→ Document segment
Developed by Ryan Passaglia and Brian Seaver



Content Standards:

TSWBAT...

... identify the components of a geometric proof.

... use geometric theorems to reach conclusions.

... construct convincing arguments and proofs to solve problems.

... identify flaws in logic.



Process Standards:

TSWBAT...

... create mind maps to organize thoughts and/or ideas.

... explain ideas.

... critique their own work and that of their peers.

Mind Mapping Task


  1. Each student will be given a sheet containing information normally associated with proofs (i.e., parallel lines, midpoints, etc.).

  2. The students are to list as many topics as they can think of that could logically be deduced from that information and explain how they relate to the givens.

  3. The information should be written in column form; with the given information at the top and the associated topics written below them.

  4. When finished, the students are to compare their columns and see if there are any similarities (places where two or more givens result in similar topics).

  5. Finally, a mind map (web) will be constructed linking the similar givens with their associated topics.

The students will be assessed on the following criteria:

  1. Accuracy of logical explanations on how topics relate to the given information.

  2. Neatness of mind map.

  3. Effort shown in map design.

 

Example 3: Analyzing and Making Sense of Statistics in Newspapers

Developed by Kelly Muzzy and Lori Schramm

What Are We Going To Do?

We are going to track the use of statistics in articles of the daily newspaper.

Each day next week, starting Monday, one person from your group will be responsible for bringing in that day's newspaper (does not matter which one). Together with your group, you are going to examine the paper and answer the following questions on one piece of paper each day. You will be submitting the articles at the end of the project so either cut them out or highlight them in each paper. Do not throw the papers away !!!


  1. How often were charts used to represent statistical data? How many articles?

  2. How often were tables used to represent data? How many articles?

  3. What types of graphs were used to depict the data, and how often was each type of graph used in the articles? (histograms, pie charts, line graphs, etc.)

  4. Discuss the topics of the articles found using statistics. How were the statistics used or misused?

  5. Carefully read a few articles that did not use any graphs or tables. Discuss how they could have incorporated the use of statistics to enhance their article.

On Monday, you and your group are going to summarize your observations in a final written document. Respond to the following questions.

→ Data section

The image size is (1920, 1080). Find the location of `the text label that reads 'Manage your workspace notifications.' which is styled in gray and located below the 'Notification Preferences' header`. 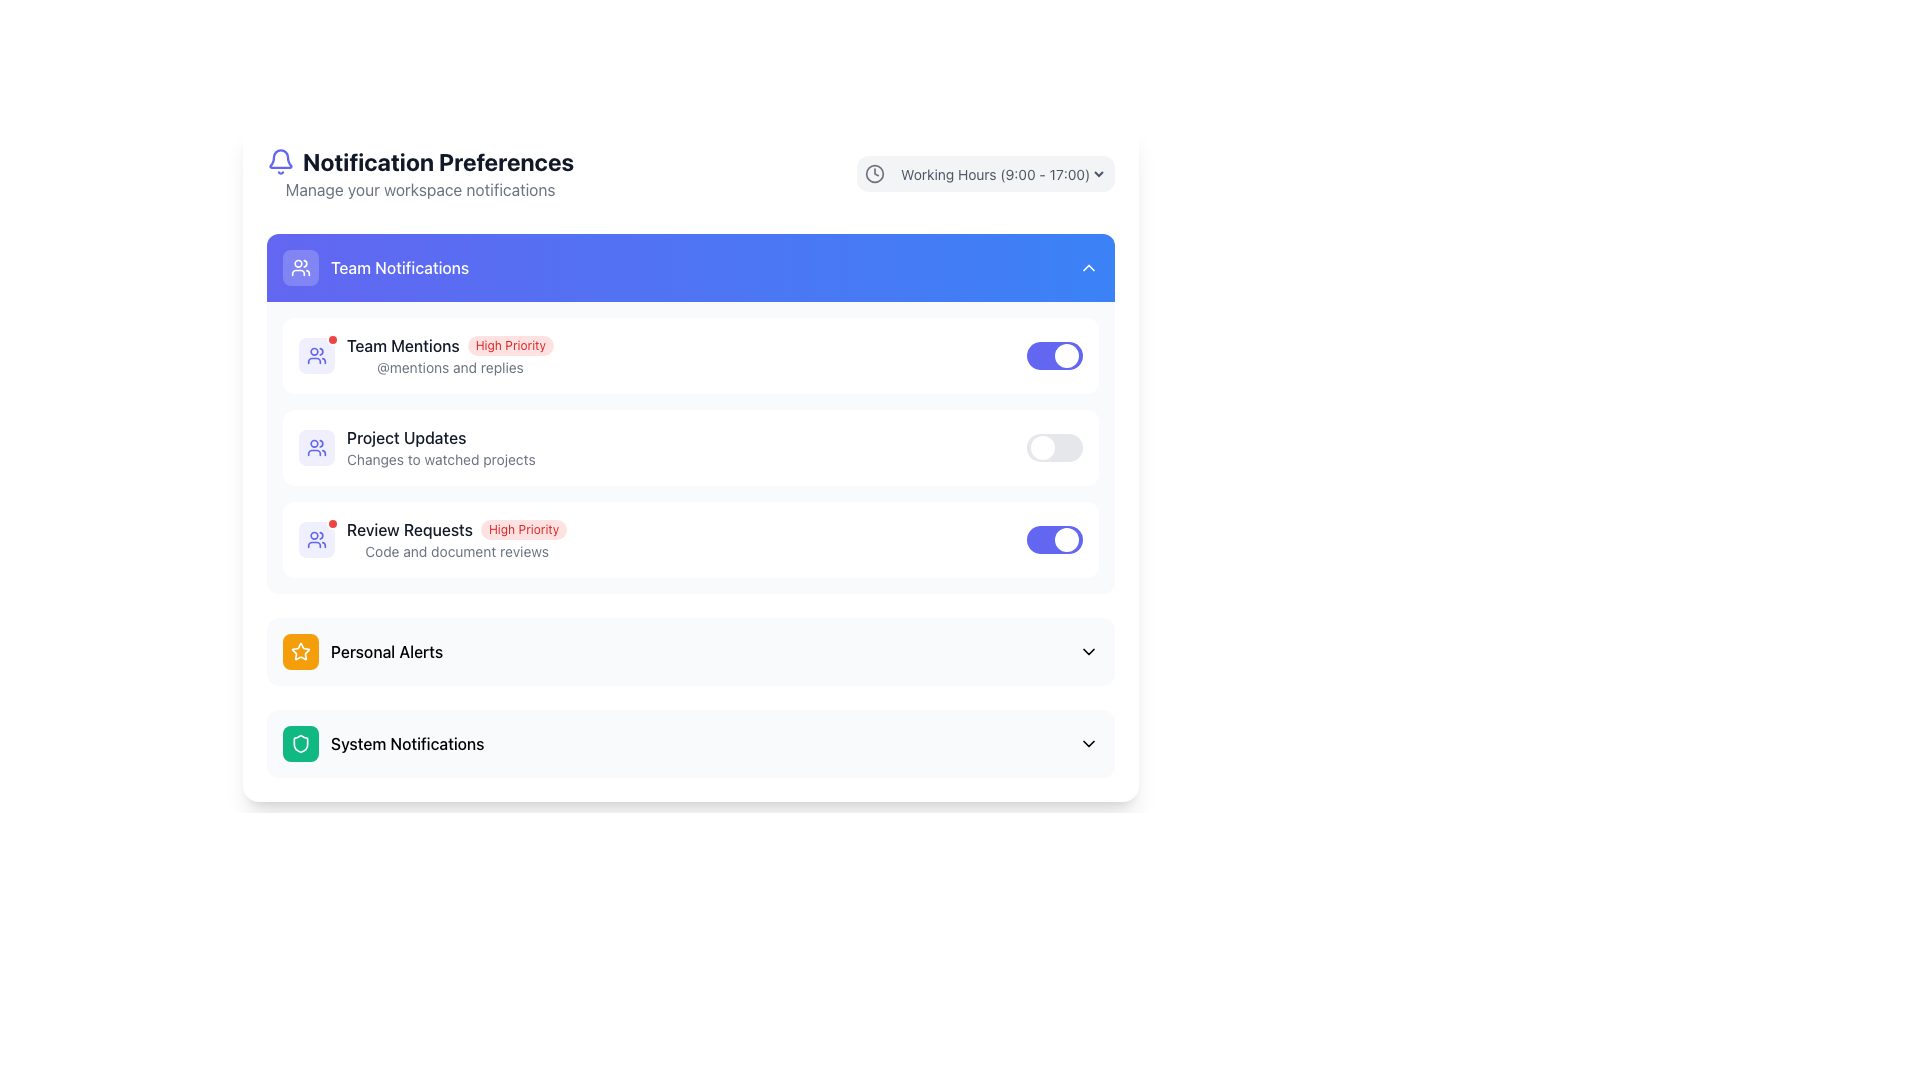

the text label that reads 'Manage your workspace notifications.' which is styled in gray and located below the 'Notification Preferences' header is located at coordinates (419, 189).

→ Directions
A. Answer these about the lesson plan excerpt:
(i) Who developed the newspaper statistics example?
(ii) In what form should students write their information during the mind mapping task?
(iii) What are students told not to do with the newspapers?
B. Please copy from the lesson plan excerpt the part that opens with the words containing "3. Effort shown" and closes with "Going To Do?".
The data has no connection to the lesson plan excerpt.

→ Results for each task
A.
(i) Kelly Muzzy and Lori Schramm
(ii) Column form, with the given information at the top and the associated topics written below it
(iii) Throw them away

B.
3. Effort shown in map design.

 

Example 3: Analyzing and Making Sense of Statistics in Newspapers

Developed by Kelly Muzzy and Lori Schramm

What Are We Going To Do?